Chatea con nosotros para suscribirte
Opinión

¿CRUELTY FREE O FASHIONABLY CRUEL?: LAS FIRMAS QUE AVANZAN Y LAS QUE SIGUEN MIRANDO PARA EL LADO

Por María Jesús SIELFELD - abril 11th, 2025

La moda sustentable ya no es una tendencia, sino una urgencia. Con la industria textil responsable de hasta el 10% de las emisiones globales de gases de efecto invernadero, el compromiso con prácticas éticas y ecoamigables ha dejado de ser opcional. Sin embargo, mientras algunas marcas lideran la transición hacia materiales libres de crueldad animal y procesos sostenibles, otras insisten en métodos obsoletos, como el uso de cuero y pieles, ignorando el daño ambiental y social que generan. ¿Qué firmas están marcando la diferencia y cuáles se resisten al cambio?

Entre las que avanzan, destacan nombres como Stella McCartney, pionera en innovación con alternativas como Mylo (cuero de hongos), y Gucci, que desde 2018 eliminó las pieles de sus colecciones. Otras, como Prada, Burberry y Balenciaga, se han sumado a la ola fur-free, impulsadas por la presión de organizaciones como PETA y la creciente demanda de consumidores conscientes. Incluso Chloé, bajo la dirección de Gabriela Hearst, ha multiplicado el uso de materiales de bajo impacto, demostrando que la transformación es posible en tiempos récord. Estas marcas no solo evitan el sufrimiento animal, sino que reducen su huella hídrica y de carbono, adoptando certificaciones como Global Organic Textile Standard o Leather Working Group.

Cortesía marcas

Pero no todas comparten este compromiso. Fendi, Louis Vuitton y Dior continúan utilizando pieles y cueros convencionales, pese a las evidencias que vinculan su producción con la deforestación del Amazonas y condiciones laborales deplorables. El caso de Max Mara, blanco de protestas durante la Semana de la Moda de Milán en 2024, ejemplifica la resistencia de un sector que prioriza la tradición sobre la innovación. Mientras, el greenwashing sigue siendo un problema: algunas etiquetas se limitan a eslóganes como “eco-friendly” sin respaldarlos con acciones concretas, confiando en la desinformación de los compradores.

El futuro para las rezagadas es poco alentador.

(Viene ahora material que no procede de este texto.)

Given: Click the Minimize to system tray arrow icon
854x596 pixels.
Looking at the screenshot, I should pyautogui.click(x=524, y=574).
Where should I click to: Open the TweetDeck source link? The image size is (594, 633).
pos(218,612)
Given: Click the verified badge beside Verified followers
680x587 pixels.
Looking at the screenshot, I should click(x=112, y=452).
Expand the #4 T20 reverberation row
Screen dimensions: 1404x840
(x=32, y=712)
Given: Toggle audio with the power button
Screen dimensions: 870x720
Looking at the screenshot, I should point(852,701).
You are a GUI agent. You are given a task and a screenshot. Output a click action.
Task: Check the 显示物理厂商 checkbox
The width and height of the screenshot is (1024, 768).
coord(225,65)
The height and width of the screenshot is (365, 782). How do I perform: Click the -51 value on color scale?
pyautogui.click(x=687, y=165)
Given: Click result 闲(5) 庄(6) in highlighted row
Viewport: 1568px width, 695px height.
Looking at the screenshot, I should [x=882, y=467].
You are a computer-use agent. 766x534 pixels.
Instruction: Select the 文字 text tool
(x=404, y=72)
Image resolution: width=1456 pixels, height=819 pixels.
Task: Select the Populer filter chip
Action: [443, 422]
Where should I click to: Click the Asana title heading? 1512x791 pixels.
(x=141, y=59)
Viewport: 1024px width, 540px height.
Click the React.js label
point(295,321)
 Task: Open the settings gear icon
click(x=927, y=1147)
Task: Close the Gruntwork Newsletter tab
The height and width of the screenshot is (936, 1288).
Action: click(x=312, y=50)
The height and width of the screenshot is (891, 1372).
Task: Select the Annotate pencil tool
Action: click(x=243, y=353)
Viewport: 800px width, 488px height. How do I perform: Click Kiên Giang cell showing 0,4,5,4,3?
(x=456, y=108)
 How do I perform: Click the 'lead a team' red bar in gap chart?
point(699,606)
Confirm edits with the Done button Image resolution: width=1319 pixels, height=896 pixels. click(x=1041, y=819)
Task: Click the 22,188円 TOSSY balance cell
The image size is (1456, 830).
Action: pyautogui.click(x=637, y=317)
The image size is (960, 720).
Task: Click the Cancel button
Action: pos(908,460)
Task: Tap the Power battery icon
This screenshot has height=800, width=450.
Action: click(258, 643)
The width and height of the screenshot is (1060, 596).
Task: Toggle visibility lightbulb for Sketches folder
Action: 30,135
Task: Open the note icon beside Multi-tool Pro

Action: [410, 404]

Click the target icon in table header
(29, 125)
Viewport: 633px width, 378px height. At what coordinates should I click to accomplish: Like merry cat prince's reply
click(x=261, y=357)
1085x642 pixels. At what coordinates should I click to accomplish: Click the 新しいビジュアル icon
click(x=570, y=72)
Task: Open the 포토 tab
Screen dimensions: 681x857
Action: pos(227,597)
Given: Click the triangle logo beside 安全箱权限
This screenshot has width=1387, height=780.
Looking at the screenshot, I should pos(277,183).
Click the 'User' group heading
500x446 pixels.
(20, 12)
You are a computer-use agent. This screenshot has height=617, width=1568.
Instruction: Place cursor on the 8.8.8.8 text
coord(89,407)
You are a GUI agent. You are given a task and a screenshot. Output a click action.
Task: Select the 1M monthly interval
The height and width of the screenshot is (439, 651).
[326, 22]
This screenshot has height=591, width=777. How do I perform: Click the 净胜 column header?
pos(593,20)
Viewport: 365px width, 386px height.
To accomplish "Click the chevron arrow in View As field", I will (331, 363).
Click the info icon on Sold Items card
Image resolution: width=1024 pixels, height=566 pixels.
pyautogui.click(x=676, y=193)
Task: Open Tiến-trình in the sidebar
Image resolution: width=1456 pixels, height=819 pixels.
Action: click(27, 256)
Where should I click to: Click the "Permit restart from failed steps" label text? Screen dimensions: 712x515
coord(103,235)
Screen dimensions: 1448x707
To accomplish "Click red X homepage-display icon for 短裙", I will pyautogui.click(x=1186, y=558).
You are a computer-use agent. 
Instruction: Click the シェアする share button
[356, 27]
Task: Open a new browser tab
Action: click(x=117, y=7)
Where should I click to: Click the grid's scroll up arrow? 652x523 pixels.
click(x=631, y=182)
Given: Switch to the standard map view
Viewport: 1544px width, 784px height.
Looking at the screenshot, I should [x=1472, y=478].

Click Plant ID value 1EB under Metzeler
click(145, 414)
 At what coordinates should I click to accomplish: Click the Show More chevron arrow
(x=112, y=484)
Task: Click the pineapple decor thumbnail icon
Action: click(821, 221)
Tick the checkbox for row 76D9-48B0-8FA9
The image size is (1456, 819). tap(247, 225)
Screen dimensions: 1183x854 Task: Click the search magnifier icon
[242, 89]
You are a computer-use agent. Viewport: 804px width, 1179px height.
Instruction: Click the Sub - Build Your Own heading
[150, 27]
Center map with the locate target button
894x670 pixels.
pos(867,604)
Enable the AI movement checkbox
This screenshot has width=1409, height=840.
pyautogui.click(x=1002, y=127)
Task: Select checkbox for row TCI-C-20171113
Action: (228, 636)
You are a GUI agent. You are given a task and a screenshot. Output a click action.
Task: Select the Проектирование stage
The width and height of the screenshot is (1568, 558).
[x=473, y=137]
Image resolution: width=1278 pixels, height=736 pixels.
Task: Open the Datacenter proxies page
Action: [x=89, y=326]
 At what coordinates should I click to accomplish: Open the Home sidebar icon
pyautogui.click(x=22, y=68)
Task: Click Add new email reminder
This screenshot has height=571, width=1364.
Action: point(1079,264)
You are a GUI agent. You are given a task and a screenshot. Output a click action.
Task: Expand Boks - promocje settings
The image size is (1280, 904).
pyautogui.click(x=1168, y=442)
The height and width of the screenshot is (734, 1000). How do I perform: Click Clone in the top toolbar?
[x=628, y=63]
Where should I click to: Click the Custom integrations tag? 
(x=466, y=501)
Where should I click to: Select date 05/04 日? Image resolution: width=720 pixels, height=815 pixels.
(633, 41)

Con regulaciones como la posible prohibición de pieles en la Unión Europea para 2026 y el auge de alternativas como cuero de uva (Vegea) o seda de residuos cítricos, quedarse atrás significará no solo un desprestigio ético, sino también una pérdida de relevancia en un mercado donde el 60% de los millennials y la generación Z exige transparencia. Como advierte el documental Slay, dirigido por Rebecca Cappelli y estrenado en 2022, en la moda no puede seguir ignorando su impacto en los animales, las personas y el planeta. La disyuntiva es clara: adaptarse o quedar obsoletas. La elección, al fin, es tan ética como estratégica.